Selected passage:

The next major hurdle looms just ahead on my journey through my intense grief. I am looking forward to it and dreading it at the same time.
We’re traveling to Amarillo very soon to conduct a memorial service to honor the life of my beloved bride, Kathy Anne. My sons, daughter-in-law and granddaughter and I are returning to the place where Kathy Anne and I cultivated many friendships; we spent more years in the Texas Panhandle than we did in any other place where we lived during our 51 years together. My sisters will be there, traveling from the Pacific Coast to bid their goodbye.
I expect to get a lot of hugs and expressions of love from many friends.
I anticipate a lot of tears along the way. Then again, that’s nothing new. I have spent many private moments since Feb. 3 crying. My friends tell me it’s natural. They tell me not to rush my full recovery. Mourning takes time, they tell me.
I get it. I am prepared for the long haul. This next obstacle will be difficult to overcome. However, I have noted already that I am far from the first human being to lose the love of his life to a dreaded disease. I won’t be the last one.
Perhaps I can apply the experience I will have gathered from this journey to lend comfort to someone else who undergoes similar grief.
That’s not exactly a silver lining. It is my way, perhaps, of finding some positives to pull from my sadness.

Stored data:
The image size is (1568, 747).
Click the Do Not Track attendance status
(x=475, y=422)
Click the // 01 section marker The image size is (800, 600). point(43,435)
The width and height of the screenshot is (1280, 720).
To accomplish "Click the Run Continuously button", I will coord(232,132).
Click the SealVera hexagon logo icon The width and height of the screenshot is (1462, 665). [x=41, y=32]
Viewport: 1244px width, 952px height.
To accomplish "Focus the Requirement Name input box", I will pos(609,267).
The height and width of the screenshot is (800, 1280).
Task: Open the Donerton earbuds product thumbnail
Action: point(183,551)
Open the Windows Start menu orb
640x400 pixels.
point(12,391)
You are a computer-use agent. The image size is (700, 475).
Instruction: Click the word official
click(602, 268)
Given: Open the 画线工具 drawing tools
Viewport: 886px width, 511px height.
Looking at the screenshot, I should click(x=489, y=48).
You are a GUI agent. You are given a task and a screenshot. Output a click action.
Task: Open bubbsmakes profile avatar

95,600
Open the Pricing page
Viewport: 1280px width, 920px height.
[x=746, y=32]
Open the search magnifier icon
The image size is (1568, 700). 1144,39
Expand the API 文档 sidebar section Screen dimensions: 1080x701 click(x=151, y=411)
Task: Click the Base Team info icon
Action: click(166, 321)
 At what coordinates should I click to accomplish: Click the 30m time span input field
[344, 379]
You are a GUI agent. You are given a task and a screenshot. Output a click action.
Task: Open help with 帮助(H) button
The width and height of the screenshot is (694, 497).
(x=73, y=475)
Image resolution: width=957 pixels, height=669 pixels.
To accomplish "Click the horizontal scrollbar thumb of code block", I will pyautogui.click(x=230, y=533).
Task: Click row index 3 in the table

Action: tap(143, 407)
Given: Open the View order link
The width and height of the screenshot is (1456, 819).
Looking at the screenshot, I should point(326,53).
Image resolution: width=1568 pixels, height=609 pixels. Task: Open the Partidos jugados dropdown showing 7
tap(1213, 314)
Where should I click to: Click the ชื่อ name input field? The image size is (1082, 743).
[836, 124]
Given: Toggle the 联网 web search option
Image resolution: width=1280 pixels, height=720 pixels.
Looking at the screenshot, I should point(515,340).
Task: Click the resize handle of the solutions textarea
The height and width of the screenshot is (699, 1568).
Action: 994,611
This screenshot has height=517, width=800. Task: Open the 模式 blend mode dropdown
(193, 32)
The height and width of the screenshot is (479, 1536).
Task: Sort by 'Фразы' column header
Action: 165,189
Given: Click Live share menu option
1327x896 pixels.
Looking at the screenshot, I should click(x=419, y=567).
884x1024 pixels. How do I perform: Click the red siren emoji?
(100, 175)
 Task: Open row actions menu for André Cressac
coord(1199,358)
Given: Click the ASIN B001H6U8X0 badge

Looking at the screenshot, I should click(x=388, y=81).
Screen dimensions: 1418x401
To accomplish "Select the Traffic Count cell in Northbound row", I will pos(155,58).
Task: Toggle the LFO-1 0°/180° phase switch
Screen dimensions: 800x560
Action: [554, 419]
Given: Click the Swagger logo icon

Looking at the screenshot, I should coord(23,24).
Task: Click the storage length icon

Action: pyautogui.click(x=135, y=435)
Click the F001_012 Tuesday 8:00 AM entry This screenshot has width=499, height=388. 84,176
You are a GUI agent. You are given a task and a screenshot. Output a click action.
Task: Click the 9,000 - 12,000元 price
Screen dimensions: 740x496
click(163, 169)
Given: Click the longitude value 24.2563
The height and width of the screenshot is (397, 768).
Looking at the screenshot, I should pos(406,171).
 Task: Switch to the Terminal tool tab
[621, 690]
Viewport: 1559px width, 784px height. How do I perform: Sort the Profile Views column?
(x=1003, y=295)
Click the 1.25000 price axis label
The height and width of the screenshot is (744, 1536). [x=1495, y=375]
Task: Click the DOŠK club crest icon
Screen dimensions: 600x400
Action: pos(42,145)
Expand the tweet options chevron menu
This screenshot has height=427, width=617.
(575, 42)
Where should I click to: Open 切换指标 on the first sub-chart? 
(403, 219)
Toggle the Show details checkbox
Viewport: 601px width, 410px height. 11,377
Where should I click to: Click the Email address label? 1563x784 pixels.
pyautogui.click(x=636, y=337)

Exercise requirements:
1 - According to the essay on grief, to which city is the family traveling to hold the memorial service?
2 - Transcribe the part of the essay on grief that opens with the words containing "The next major" and closes with "bid their goodbye.".
The items come from a separate source, not from the essay on grief.

Task solutions:
1 - Amarillo

2 -
The next major hurdle looms just ahead on my journey through my intense grief. I am looking forward to it and dreading it at the same time.
We’re traveling to Amarillo very soon to conduct a memorial service to honor the life of my beloved bride, Kathy Anne. My sons, daughter-in-law and granddaughter and I are returning to the place where Kathy Anne and I cultivated many friendships; we spent more years in the Texas Panhandle than we did in any other place where we lived during our 51 years together. My sisters will be there, traveling from the Pacific Coast to bid their goodbye.